Output the data in full. Keep every entry exactly as written.

※

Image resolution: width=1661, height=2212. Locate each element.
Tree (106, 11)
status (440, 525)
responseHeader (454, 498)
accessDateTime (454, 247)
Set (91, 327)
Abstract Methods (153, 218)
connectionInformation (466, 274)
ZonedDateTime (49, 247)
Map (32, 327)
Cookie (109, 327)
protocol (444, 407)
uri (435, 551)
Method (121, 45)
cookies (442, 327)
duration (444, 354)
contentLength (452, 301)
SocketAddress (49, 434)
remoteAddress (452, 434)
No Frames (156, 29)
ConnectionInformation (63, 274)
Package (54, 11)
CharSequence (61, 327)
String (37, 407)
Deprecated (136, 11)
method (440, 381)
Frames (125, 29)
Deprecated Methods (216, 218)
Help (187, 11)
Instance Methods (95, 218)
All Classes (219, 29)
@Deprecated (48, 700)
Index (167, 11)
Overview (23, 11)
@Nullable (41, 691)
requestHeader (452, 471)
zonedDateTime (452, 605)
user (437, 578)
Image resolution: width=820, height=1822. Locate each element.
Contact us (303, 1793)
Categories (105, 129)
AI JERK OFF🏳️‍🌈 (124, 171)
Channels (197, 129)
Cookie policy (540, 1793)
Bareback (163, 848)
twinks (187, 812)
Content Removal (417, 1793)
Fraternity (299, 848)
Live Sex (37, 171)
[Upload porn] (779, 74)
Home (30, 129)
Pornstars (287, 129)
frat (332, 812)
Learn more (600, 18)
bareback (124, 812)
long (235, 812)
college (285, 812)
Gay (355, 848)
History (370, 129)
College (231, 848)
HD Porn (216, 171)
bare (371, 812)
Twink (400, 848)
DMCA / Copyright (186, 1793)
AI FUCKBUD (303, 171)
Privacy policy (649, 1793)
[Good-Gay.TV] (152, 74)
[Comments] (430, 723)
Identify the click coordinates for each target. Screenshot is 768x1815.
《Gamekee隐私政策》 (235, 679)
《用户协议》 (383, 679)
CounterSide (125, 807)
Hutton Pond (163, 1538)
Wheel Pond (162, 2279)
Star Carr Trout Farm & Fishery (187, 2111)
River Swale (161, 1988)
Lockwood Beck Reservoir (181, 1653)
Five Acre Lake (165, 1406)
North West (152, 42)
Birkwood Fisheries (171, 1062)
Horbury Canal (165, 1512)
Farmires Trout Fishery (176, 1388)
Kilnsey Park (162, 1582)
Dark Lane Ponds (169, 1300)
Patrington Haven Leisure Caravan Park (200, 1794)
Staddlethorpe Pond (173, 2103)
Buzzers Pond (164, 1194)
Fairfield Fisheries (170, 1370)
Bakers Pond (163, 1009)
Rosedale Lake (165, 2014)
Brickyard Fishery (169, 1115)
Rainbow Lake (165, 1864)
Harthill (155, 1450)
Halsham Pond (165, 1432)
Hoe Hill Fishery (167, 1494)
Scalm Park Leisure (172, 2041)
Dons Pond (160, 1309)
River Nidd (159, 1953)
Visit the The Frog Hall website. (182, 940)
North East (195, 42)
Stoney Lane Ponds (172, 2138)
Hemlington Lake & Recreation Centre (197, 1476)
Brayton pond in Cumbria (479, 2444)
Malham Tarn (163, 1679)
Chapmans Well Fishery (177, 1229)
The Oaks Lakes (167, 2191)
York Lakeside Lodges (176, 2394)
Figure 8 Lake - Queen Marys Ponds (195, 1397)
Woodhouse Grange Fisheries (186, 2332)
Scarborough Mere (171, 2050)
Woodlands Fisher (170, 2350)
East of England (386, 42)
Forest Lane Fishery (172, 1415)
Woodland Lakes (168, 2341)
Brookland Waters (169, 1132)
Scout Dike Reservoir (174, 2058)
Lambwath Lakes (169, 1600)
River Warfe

※

Answer section:
Image resolution: width=1661, height=2212. Locate each element.
Tree (106, 11)
status (440, 525)
responseHeader (454, 498)
accessDateTime (454, 247)
Set (91, 327)
Abstract Methods (153, 218)
connectionInformation (466, 274)
ZonedDateTime (49, 247)
Map (32, 327)
Cookie (109, 327)
protocol (444, 407)
uri (435, 551)
Method (121, 45)
cookies (442, 327)
duration (444, 354)
contentLength (452, 301)
SocketAddress (49, 434)
remoteAddress (452, 434)
No Frames (156, 29)
ConnectionInformation (63, 274)
Package (54, 11)
CharSequence (61, 327)
String (37, 407)
Deprecated (136, 11)
method (440, 381)
Frames (125, 29)
Deprecated Methods (216, 218)
Help (187, 11)
Instance Methods (95, 218)
All Classes (219, 29)
@Deprecated (48, 700)
Index (167, 11)
Overview (23, 11)
@Nullable (41, 691)
requestHeader (452, 471)
zonedDateTime (452, 605)
user (437, 578)
Image resolution: width=820, height=1822. Locate each element.
Contact us (303, 1793)
Categories (105, 129)
AI JERK OFF🏳️‍🌈 (124, 171)
Channels (197, 129)
Cookie policy (540, 1793)
Bareback (163, 848)
twinks (187, 812)
Content Removal (417, 1793)
Fraternity (299, 848)
Live Sex (37, 171)
[Upload porn] (779, 74)
Home (30, 129)
Pornstars (287, 129)
frat (332, 812)
Learn more (600, 18)
bareback (124, 812)
long (235, 812)
college (285, 812)
Gay (355, 848)
History (370, 129)
College (231, 848)
HD Porn (216, 171)
bare (371, 812)
Twink (400, 848)
DMCA / Copyright (186, 1793)
AI FUCKBUD (303, 171)
Privacy policy (649, 1793)
[Good-Gay.TV] (152, 74)
[Comments] (430, 723)
Identify the click coordinates for each target. Screenshot is 768x1815.
《Gamekee隐私政策》 (235, 679)
《用户协议》 (383, 679)
CounterSide (125, 807)
Hutton Pond (163, 1538)
Wheel Pond (162, 2279)
Star Carr Trout Farm & Fishery (187, 2111)
River Swale (161, 1988)
Lockwood Beck Reservoir (181, 1653)
Five Acre Lake (165, 1406)
North West (152, 42)
Birkwood Fisheries (171, 1062)
Horbury Canal (165, 1512)
Farmires Trout Fishery (176, 1388)
Kilnsey Park (162, 1582)
Dark Lane Ponds (169, 1300)
Patrington Haven Leisure Caravan Park (200, 1794)
Staddlethorpe Pond (173, 2103)
Buzzers Pond (164, 1194)
Fairfield Fisheries (170, 1370)
Bakers Pond (163, 1009)
Rosedale Lake (165, 2014)
Brickyard Fishery (169, 1115)
Rainbow Lake (165, 1864)
Harthill (155, 1450)
Halsham Pond (165, 1432)
Hoe Hill Fishery (167, 1494)
Scalm Park Leisure (172, 2041)
Dons Pond (160, 1309)
River Nidd (159, 1953)
Visit the The Frog Hall website. (182, 940)
North East (195, 42)
Stoney Lane Ponds (172, 2138)
Hemlington Lake & Recreation Centre (197, 1476)
Brayton pond in Cumbria (479, 2444)
Malham Tarn (163, 1679)
Chapmans Well Fishery (177, 1229)
The Oaks Lakes (167, 2191)
York Lakeside Lodges (176, 2394)
Figure 8 Lake - Queen Marys Ponds (195, 1397)
Woodhouse Grange Fisheries (186, 2332)
Scarborough Mere (171, 2050)
Woodlands Fisher (170, 2350)
East of England (386, 42)
Forest Lane Fishery (172, 1415)
Woodland Lakes (168, 2341)
Brookland Waters (169, 1132)
Scout Dike Reservoir (174, 2058)
Lambwath Lakes (169, 1600)
River Warfe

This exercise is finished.